Global Catholicism ‘Going South’!

Jun 9, 2021 | 0 comments

With the bulk of the world’s practising Catholics now in the global south – Africa, Asia and Latin America – and the youth of the global north tending to drift away, Catholicism is becoming ‘polycentric’ – and is also under serious challenge.

This is the conclusion of a survey by the Jesuit Thomas P Rausch SJ, in Civiltà Cattolica, the Vatican magazine, June 7th 2021.

Another wake-up call to northern hemisphere Catholics, the report stresses the weakening condition of the church in Europe and North America – especially in the declining number of clergy and an accelerating loss of interest among younger generations.

On the USA Fr Rausch reports:

“Fully 36 percent of Millennials (those between the ages of 18 and 24), are disconnected from any religious tradition. They are often called “nones,” for their negative response to questions about their religious affiliation.”  

Europe is facing similar leakage:

“In 12 of 22 European countries … over half of young adults claim not to identify with any particular religion or denomination.”

With the European and US churches in decline, while southern hemisphere Catholicism is growing, the bulk of the world’s Catholic bishops are now also from the global south.

“By the time of the 1985 Extraordinary Synod of Bishops in Rome, 74 percent of the bishops came from countries other than Europe or North America, as do more than 70 percent of the world’s Catholics today.”

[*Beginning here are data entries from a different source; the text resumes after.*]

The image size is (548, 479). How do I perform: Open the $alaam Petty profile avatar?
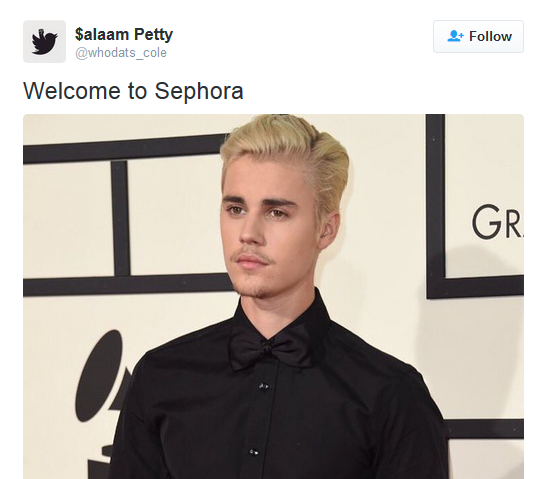44,42
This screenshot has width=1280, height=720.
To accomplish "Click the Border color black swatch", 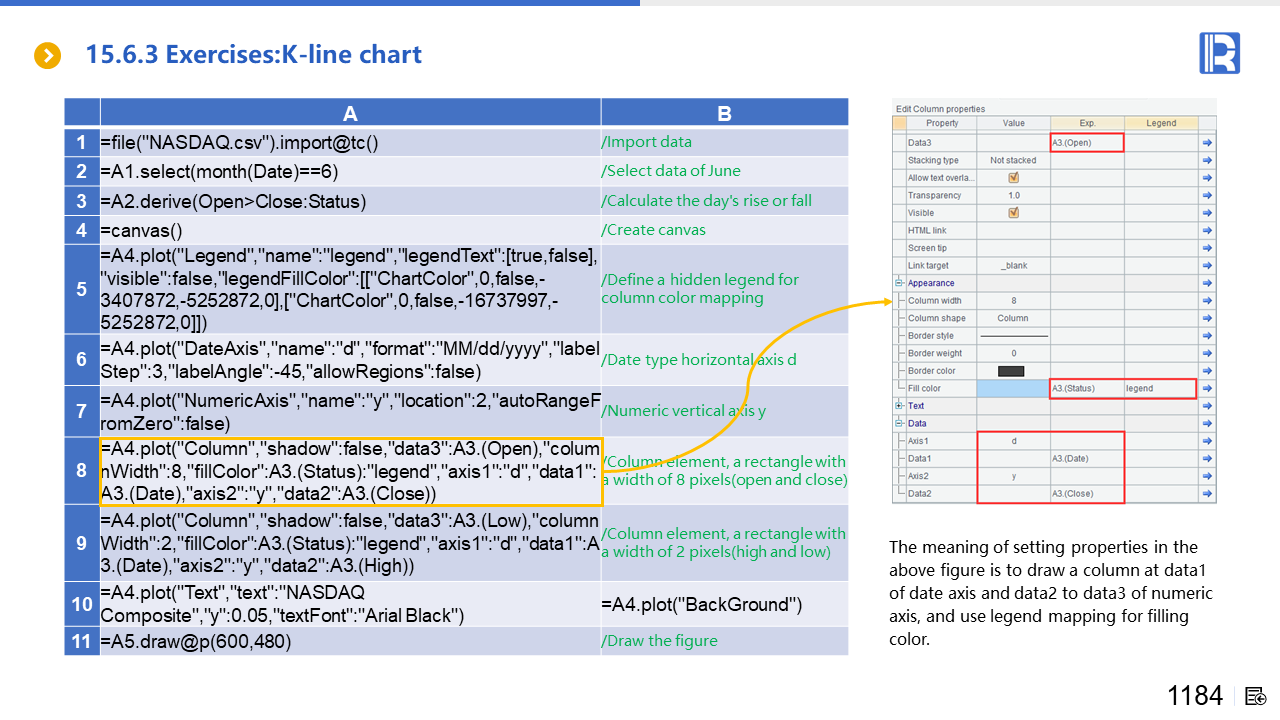I will coord(1012,371).
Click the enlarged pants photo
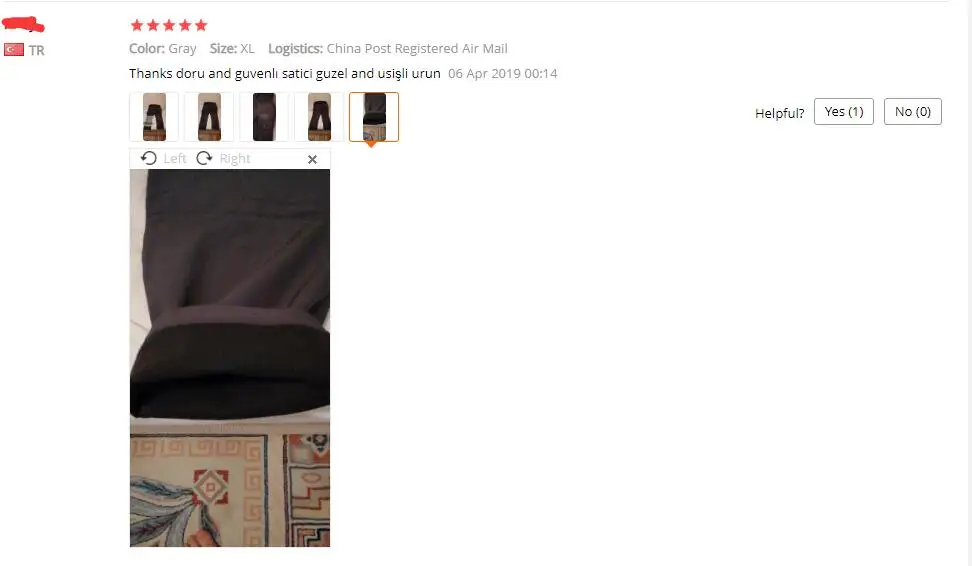 click(230, 358)
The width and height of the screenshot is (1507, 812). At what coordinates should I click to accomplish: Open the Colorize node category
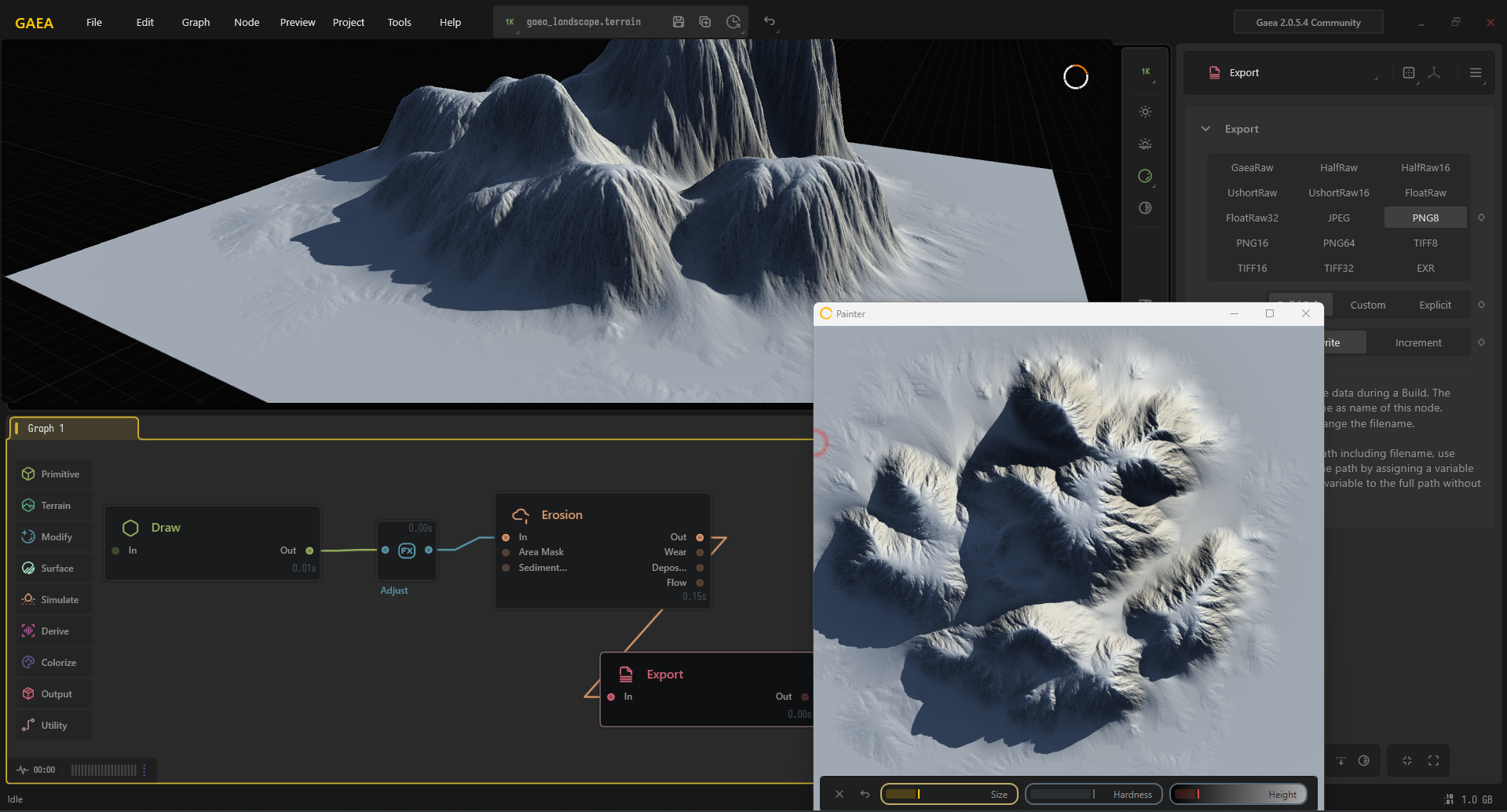tap(53, 662)
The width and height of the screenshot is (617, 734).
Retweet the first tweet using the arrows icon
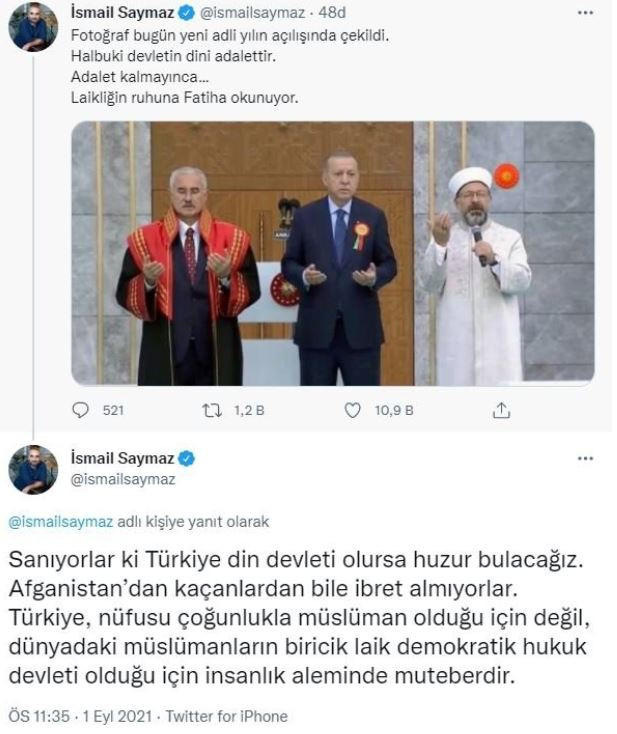point(212,411)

The fact that Pope Francis is the first pope from the southern hemisphere is obviously a factor in his ‘polycentric’ view of the church – i.e. his stress on the importance of national and regional bishops’ conferences – such as that of the bishops of the Amazon region in 2019. Vatican II may well have been the last general Church Council to be dominated by bishops originating in the global north.